米財務省、トヨタに情報提供要請 イスラム国の調達遮断狙う

 

 【ワシントン=小雲規生】イスラム教スンニ派過激組織「イスラム国」がトヨタ自動車製の車両を多数使用しているとみられるとして、米財務省がトヨタに情報提供を求めたことが7日、分かった。米メディアが報じた。米財務省はイスラム国の資金源や物品調達の経路を絶つための調査の一環として、トヨタに協力を求めているもようだ。

 イスラム国がインターネット上で公開している宣伝動画では、トヨタ製のピックアップトラックやスポーツ用多目的車(SUV)が車列を組んで走る様子が確認できる。多くの車両は荷台に機関銃を搭載したり、イスラム国のシンボルを塗装したりするなどの改造が施されている。

 米ABCテレビによると、ある動画では車列の3分の2以上がトヨタ製だとみられ、イラク政府は「イスラム国はこの数年で数百台のトヨタの新車を手に入れてた」とみているという。
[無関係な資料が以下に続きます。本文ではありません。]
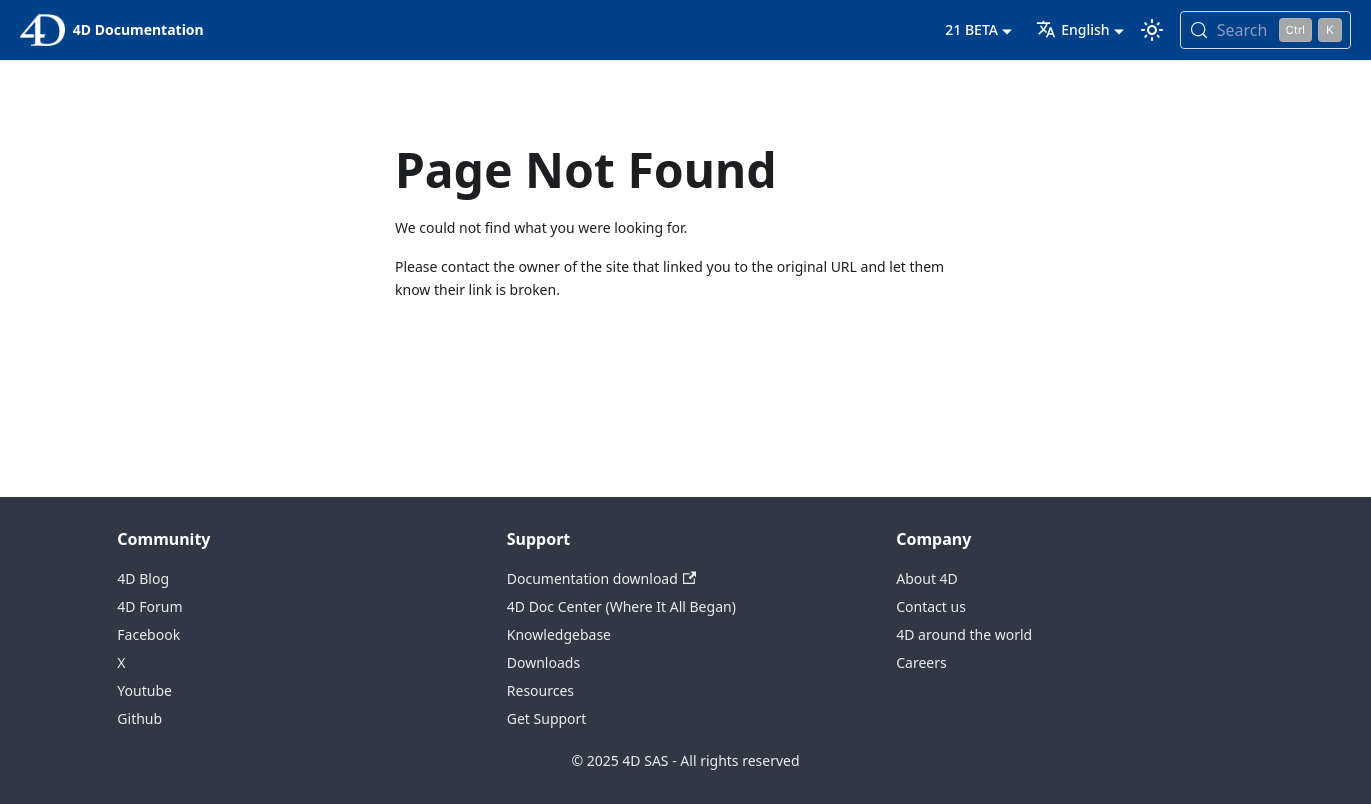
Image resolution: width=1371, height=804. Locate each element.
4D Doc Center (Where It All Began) (621, 606)
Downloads (543, 662)
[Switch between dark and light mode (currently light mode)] (1152, 30)
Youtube (144, 690)
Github (139, 718)
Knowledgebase (559, 634)
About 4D (927, 578)
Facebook (148, 634)
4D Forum (149, 606)
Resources (540, 690)
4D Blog (143, 578)
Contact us (931, 606)
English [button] (1072, 29)
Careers (921, 662)
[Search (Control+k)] (1265, 30)
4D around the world (964, 634)
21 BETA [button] (971, 29)
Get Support (547, 718)
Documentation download (601, 578)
専門家は「走行性能や耐久性が高いトヨタ車は以前からテロ組織の戦闘車両として使われている」と指摘している。

 豪州メディアでは、シドニーで2014~15年にかけて800台以上のトヨタ車が盗難被害にあい、テロ組織に渡っている疑いがあると報じられている。トヨタの米国法人はテロ活動の恐れがある購入希望者には車は売らないという厳格な規定を採用しているとしているが、中古車の販売や盗難などの全ての経路を断つことは「どのメーカーでも不可能だ」としている。